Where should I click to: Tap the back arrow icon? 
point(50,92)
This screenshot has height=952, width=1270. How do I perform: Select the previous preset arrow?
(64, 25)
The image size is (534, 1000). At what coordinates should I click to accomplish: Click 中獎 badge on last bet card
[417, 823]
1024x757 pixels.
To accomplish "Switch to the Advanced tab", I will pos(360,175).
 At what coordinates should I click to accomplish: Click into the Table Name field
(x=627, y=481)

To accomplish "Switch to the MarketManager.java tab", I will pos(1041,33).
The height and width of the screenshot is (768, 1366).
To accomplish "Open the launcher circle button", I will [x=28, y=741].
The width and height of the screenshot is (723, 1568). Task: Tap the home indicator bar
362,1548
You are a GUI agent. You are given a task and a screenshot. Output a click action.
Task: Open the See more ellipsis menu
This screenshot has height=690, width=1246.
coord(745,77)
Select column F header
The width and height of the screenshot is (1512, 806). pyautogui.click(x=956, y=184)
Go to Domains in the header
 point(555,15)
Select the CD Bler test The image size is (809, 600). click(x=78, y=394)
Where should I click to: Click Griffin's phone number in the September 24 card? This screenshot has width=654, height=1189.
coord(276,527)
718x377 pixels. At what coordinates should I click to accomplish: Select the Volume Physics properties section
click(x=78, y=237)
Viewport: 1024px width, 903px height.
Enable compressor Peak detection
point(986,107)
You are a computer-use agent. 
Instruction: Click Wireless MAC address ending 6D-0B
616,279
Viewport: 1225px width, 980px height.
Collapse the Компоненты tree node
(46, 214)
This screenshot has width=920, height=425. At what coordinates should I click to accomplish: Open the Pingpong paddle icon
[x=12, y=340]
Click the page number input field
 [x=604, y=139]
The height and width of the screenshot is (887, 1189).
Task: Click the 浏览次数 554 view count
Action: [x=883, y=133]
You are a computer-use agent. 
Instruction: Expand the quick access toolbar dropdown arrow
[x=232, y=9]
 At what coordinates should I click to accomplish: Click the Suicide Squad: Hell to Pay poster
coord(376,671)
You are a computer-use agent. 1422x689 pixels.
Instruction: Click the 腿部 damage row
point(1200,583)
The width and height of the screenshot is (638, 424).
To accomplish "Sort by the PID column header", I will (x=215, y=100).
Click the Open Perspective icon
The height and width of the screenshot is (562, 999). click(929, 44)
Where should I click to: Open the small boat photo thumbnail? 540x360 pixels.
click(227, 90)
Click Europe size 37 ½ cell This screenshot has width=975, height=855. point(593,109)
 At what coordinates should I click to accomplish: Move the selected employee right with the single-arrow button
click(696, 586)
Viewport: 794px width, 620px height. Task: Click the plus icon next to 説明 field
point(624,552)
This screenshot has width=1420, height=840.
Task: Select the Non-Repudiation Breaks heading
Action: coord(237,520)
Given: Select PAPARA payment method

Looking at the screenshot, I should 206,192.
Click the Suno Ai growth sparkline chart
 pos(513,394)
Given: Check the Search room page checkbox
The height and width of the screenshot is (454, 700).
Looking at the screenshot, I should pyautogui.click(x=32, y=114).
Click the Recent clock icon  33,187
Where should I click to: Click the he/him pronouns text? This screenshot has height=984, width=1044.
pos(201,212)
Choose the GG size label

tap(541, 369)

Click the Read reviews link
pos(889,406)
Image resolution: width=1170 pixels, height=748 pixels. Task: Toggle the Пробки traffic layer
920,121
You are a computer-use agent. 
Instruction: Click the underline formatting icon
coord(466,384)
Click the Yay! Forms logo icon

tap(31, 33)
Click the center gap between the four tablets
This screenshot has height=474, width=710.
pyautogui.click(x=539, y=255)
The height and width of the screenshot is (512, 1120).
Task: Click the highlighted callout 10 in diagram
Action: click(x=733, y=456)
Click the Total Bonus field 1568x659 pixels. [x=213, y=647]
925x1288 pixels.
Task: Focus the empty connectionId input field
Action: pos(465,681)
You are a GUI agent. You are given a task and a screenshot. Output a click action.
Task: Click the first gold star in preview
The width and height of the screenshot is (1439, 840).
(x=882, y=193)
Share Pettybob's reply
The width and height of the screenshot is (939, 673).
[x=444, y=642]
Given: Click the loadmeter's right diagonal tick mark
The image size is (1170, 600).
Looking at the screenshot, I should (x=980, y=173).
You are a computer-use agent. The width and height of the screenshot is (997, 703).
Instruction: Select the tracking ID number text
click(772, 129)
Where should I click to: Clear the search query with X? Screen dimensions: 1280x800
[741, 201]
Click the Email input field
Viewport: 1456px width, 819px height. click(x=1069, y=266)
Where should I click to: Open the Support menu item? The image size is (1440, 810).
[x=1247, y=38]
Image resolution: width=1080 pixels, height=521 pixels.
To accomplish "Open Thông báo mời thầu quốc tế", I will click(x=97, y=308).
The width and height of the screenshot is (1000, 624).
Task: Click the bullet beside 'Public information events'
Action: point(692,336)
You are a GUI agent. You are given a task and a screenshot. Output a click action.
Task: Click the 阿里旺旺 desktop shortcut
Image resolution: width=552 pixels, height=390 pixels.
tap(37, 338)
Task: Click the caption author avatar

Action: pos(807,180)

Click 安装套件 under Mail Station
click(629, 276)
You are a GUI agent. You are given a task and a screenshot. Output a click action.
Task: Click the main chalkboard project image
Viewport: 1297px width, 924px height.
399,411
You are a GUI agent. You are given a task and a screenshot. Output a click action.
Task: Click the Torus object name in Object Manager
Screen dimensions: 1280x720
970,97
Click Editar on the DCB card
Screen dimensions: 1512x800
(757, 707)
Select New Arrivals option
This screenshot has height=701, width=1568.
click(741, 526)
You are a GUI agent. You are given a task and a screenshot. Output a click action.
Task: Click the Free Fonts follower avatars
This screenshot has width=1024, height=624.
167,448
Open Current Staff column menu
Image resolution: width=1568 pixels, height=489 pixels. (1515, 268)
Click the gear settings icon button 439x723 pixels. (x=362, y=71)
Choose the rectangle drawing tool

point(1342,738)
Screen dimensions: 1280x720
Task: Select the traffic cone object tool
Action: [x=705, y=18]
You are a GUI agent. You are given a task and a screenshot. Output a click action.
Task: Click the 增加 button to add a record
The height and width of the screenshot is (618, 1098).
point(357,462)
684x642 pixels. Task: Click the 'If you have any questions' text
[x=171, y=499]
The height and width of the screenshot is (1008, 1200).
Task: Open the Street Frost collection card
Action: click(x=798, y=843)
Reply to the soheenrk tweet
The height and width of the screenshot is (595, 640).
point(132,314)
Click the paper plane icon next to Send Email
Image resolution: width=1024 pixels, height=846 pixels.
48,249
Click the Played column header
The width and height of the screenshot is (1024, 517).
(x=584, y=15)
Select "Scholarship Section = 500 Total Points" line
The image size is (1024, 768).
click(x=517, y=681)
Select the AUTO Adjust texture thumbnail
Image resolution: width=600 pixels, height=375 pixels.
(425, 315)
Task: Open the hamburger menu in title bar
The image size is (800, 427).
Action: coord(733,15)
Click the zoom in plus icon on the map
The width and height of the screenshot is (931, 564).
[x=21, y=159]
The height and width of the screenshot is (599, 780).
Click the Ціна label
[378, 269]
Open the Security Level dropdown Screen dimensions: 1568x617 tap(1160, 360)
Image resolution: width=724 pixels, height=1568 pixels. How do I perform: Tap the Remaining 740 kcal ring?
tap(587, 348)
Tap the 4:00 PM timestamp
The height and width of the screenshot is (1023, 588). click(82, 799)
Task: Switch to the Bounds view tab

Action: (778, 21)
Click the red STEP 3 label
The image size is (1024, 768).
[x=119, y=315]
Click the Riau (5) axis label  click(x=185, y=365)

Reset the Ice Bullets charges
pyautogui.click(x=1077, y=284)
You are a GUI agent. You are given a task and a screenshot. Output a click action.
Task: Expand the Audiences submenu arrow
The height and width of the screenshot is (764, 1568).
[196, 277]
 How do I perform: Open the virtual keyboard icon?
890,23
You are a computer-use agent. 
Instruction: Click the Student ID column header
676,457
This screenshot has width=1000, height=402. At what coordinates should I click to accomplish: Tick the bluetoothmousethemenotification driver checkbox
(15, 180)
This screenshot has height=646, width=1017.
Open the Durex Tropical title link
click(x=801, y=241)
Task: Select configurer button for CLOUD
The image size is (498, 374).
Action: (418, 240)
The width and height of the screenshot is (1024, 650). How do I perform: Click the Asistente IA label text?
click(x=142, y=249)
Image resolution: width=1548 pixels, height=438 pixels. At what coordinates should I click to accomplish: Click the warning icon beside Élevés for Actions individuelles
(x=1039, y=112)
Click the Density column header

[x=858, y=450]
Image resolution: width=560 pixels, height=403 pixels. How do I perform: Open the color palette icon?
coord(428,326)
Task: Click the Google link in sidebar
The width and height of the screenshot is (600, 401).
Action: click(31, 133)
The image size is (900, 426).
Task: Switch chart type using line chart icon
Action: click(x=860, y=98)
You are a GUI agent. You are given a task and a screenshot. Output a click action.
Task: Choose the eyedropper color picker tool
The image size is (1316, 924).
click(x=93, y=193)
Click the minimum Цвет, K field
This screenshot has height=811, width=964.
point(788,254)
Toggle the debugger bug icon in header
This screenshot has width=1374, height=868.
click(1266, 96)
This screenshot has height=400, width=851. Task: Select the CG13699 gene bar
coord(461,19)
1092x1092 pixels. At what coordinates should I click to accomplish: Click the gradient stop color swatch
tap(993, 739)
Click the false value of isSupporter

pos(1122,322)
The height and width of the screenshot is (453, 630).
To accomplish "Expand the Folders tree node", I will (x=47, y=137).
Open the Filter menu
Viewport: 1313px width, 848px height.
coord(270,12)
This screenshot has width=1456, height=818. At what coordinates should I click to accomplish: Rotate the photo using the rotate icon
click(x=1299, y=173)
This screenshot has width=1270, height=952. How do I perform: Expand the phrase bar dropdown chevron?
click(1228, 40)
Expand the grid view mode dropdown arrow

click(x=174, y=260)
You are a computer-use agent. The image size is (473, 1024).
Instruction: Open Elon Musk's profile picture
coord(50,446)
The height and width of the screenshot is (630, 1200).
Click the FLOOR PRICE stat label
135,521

★ ★ ★ ★ ★

Aim of the task:
Transcribe exactly the line containing "Instruction: Open Elon Musk's profile picture" and all remaining lines of the material, ending with the last one.

Answer section:
Instruction: Open Elon Musk's profile picture
coord(50,446)
The height and width of the screenshot is (630, 1200).
Click the FLOOR PRICE stat label
135,521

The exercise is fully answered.